Scientific classification
- Kingdom: Animalia
- Phylum: Arthropoda
- Class: Insecta
- Order: Coleoptera
- Suborder: Adephaga
- Family: Cicindelidae
- Genus: Zecicindela
- Species: Z. tekapoensis
- Binomial name: Zecicindela tekapoensis Emberson, Syrett & Blakely, 2018

= Zecicindela tekapoensis =

- Genus: Zecicindela
- Species: tekapoensis
- Authority: Emberson, Syrett & Blakely, 2018

Species of beetle

Zecicindela tekapoensis is a species of tiger beetle first described in 2018. This species is endemic to New Zealand, where it was first recorded in the South Island in Canterbury from the Mackenzie Basin in the Mackenzie District, approximately 0.5km from the Tekapo River, where three individuals were collected. In 2019, six additional specimens were collected in pitfall traps, and one by hand, at the Simons Pass Dryland Reserve in the Mackenzie District on Tekapo and Pukaki river flats. It has been suggested that the population of Zecicindela tekapoensis may consist of fewer than 250 mature individuals within the known range that spans less than 1000 hectares.

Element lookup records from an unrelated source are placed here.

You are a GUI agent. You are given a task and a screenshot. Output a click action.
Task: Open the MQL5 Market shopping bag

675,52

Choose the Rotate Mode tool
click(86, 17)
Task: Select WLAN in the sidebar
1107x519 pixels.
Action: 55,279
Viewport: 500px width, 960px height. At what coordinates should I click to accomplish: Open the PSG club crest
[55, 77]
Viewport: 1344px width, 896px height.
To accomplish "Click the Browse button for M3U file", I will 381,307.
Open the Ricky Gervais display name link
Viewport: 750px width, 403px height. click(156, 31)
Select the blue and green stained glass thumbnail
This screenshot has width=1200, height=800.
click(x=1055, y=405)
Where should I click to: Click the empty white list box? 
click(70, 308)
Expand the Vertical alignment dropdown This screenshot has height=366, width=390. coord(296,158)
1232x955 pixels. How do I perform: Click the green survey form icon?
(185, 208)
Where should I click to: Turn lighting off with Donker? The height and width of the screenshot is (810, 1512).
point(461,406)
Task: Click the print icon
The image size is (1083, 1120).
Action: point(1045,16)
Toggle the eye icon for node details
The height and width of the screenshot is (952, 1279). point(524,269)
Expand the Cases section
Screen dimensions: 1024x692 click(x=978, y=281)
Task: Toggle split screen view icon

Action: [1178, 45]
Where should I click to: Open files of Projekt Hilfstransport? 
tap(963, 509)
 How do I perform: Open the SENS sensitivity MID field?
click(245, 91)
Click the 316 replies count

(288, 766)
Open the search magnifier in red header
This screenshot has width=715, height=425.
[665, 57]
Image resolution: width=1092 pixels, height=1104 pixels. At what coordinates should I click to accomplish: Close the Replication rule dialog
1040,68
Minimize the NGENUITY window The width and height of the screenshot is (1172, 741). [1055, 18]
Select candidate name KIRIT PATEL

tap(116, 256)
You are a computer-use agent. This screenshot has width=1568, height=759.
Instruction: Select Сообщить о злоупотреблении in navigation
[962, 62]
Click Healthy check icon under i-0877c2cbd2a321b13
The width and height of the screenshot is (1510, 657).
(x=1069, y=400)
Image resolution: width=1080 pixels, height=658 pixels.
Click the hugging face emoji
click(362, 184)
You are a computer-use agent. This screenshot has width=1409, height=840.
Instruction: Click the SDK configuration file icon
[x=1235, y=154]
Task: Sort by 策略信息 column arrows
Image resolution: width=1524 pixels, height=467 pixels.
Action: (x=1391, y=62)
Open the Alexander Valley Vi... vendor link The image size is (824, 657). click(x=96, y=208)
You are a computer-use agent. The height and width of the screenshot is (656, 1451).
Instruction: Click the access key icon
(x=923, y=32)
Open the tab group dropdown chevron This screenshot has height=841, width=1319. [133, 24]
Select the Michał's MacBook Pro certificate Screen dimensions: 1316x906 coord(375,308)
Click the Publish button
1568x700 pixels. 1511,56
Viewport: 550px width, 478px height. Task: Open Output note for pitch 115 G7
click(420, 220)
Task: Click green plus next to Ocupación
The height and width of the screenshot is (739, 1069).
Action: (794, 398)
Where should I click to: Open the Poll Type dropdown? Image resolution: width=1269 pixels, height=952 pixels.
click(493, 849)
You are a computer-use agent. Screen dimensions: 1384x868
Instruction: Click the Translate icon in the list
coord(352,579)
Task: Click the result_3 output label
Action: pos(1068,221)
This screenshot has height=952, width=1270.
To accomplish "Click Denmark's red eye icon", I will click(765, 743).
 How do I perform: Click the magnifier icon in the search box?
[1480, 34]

The threat status of Zecicindela tekapoensis has not been evaluated within the New Zealand Threat Classification System. Other New Zealand Zecicindela species are generally diurnal and ground-dwelling, sheltering under rocks and in holes on overcast days. The larvae of other New Zealand Zecicindela species occupy sunny clay banks.

== Habitat ==
Zecicindela tekapoensis individuals have been collected from flat, open, stony fields, where vegetation is sparse and dominated by shrubby herbs (Rosa rubiginosa, Styphelia nesophila, Muehlenbeckia axillaris, Carex breviculmis,
Hypericum perforatum, Pilosella officinarum, and Anthoxanthum odoratum). Zecicindela tekapoensis has not been caught in nearby degraded tussock lands or areas dominated by exotic pasture grasses. The site where individuals have been found is described as very dry.

== Morphology ==
Zecicindela tekapoensis possesses a distinctive tridentate anterior labral margin, with three tooth-like projections arising from the frontal edge of the labrum, or upper lip. Zecicindela tekapoensis also uniquely presents with a narrow marginal line on the elytra, in addition to an almost linear, narrow remnant of the middle band, which distinguishes it from other species in the genus Zecicindela. The body length of one male (8.9mm) and two females (10.1mm to 10.2mm) has been recorded. The head, thorax and elytra are dark green in colouration. The elytra have plain creamy white markings. On the underside, Zecicindela tekapoensis is black, and the abdomen sternites and legs are glossy. White setae are present on the head, thorax, abdomen, femora, the first three tarsomeres, and elytra.